> JOB: Copy the items below exactly, starting with the line that contains "Click the Add Node button" and going on through the line that contains "Action: (290, 78)", including both of those lines.

> MATERIAL:
+++++
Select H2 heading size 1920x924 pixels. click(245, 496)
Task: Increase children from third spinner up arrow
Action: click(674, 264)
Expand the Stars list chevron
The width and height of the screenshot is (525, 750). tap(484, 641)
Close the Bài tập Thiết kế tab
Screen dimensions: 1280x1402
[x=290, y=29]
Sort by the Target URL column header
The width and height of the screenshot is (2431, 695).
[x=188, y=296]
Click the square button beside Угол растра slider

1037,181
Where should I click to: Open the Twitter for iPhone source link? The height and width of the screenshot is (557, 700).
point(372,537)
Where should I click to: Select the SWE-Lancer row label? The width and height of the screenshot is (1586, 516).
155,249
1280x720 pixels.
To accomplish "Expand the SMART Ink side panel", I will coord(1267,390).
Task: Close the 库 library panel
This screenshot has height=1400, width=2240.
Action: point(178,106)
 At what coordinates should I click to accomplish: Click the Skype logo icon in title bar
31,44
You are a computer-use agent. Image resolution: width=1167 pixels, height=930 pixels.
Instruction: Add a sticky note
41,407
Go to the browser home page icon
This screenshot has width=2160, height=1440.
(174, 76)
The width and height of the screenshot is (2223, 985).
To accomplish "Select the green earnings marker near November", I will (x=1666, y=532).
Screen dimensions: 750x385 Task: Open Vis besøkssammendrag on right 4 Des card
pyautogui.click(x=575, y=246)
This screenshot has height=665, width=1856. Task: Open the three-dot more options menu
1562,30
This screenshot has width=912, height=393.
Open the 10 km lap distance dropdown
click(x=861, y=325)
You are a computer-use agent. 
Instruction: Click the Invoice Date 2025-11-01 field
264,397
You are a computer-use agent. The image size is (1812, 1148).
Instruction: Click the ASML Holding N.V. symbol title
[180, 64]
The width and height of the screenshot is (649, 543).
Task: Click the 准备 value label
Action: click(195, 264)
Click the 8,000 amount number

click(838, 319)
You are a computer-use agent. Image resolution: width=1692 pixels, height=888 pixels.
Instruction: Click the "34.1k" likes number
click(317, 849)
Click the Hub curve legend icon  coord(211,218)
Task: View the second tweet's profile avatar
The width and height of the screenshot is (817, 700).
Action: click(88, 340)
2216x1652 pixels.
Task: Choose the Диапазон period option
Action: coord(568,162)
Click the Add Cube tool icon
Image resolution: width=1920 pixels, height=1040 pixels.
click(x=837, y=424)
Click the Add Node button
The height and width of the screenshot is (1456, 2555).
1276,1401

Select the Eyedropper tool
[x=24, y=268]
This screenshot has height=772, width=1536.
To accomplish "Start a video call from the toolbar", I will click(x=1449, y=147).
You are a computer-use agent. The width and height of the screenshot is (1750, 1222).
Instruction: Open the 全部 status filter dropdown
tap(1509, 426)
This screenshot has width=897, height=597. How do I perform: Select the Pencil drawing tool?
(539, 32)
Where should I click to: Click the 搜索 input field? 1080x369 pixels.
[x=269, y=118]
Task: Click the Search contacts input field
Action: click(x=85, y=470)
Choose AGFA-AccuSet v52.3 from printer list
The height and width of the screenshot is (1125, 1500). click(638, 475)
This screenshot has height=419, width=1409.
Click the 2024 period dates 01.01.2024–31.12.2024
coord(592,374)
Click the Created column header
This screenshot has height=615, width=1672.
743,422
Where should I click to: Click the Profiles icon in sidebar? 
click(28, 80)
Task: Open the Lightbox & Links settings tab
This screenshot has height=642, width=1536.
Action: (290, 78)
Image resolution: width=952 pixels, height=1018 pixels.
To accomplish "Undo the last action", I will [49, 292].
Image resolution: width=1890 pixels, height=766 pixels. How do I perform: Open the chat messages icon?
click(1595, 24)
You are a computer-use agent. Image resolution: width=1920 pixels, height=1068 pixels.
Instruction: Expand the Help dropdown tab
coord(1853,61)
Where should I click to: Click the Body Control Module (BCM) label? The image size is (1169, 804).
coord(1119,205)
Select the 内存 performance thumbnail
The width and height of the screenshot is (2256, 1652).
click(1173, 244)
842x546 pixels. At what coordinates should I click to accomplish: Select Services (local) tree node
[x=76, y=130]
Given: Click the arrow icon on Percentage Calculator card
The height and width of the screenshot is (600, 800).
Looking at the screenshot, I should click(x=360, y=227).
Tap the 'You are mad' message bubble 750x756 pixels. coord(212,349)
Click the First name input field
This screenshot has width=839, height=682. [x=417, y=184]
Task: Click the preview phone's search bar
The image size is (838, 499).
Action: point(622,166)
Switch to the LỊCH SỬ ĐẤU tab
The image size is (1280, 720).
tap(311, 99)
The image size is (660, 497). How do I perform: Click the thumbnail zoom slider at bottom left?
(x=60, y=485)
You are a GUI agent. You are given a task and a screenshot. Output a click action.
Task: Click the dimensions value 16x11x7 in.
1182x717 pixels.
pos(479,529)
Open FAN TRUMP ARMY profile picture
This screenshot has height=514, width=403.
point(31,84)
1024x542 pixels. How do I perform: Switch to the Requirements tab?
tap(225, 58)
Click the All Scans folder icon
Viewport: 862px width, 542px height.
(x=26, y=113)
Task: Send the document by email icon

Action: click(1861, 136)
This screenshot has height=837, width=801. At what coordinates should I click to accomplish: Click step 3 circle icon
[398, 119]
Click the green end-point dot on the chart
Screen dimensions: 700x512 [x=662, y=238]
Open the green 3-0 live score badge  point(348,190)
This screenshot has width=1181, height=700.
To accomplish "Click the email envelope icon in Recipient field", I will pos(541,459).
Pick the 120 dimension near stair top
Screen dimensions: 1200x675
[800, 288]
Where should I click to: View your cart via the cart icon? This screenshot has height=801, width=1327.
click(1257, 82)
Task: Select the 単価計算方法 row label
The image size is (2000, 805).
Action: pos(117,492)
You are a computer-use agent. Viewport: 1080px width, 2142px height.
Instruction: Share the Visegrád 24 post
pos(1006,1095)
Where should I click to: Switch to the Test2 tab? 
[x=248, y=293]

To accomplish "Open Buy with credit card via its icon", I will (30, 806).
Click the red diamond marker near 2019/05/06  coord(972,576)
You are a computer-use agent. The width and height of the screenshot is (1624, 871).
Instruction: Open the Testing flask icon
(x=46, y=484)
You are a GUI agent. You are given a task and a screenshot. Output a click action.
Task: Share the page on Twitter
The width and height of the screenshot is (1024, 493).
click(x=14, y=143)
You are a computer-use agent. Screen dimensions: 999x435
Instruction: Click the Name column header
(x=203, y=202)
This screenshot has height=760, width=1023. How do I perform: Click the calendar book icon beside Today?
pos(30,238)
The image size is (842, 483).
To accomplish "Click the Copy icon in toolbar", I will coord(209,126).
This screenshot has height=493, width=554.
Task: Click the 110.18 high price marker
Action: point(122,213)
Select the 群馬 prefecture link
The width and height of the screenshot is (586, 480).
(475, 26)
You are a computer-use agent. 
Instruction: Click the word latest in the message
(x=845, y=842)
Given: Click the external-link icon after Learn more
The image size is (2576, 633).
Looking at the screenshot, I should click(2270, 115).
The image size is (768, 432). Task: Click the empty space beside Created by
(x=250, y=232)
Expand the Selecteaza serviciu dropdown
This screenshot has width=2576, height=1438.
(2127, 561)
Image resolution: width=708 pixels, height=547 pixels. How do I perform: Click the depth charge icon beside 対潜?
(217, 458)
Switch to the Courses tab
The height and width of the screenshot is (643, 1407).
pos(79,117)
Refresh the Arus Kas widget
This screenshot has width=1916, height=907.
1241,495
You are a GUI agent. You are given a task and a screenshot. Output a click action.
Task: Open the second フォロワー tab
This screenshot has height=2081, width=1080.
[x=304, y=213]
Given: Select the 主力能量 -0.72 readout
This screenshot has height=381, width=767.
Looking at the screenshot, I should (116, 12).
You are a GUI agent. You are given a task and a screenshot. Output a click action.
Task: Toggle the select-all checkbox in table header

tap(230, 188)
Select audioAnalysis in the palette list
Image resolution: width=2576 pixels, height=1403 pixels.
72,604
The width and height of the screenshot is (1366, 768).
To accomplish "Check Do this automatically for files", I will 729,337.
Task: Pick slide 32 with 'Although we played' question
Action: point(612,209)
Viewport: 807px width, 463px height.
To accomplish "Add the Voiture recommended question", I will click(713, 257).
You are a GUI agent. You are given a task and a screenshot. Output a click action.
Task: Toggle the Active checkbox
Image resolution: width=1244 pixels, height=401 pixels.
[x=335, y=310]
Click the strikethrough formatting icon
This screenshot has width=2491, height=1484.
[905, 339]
+++++
> PROBLEM SOLUTION:
Click the Add Node button
The height and width of the screenshot is (1456, 2555).
1276,1401

Select the Eyedropper tool
[x=24, y=268]
This screenshot has height=772, width=1536.
To accomplish "Start a video call from the toolbar", I will click(x=1449, y=147).
You are a computer-use agent. The width and height of the screenshot is (1750, 1222).
Instruction: Open the 全部 status filter dropdown
tap(1509, 426)
This screenshot has width=897, height=597. How do I perform: Select the Pencil drawing tool?
(539, 32)
Where should I click to: Click the 搜索 input field? 1080x369 pixels.
[x=269, y=118]
Task: Click the Search contacts input field
Action: click(x=85, y=470)
Choose AGFA-AccuSet v52.3 from printer list
The height and width of the screenshot is (1125, 1500). click(638, 475)
This screenshot has height=419, width=1409.
Click the 2024 period dates 01.01.2024–31.12.2024
coord(592,374)
Click the Created column header
This screenshot has height=615, width=1672.
743,422
Where should I click to: Click the Profiles icon in sidebar? 
click(28, 80)
Task: Open the Lightbox & Links settings tab
This screenshot has height=642, width=1536.
Action: (290, 78)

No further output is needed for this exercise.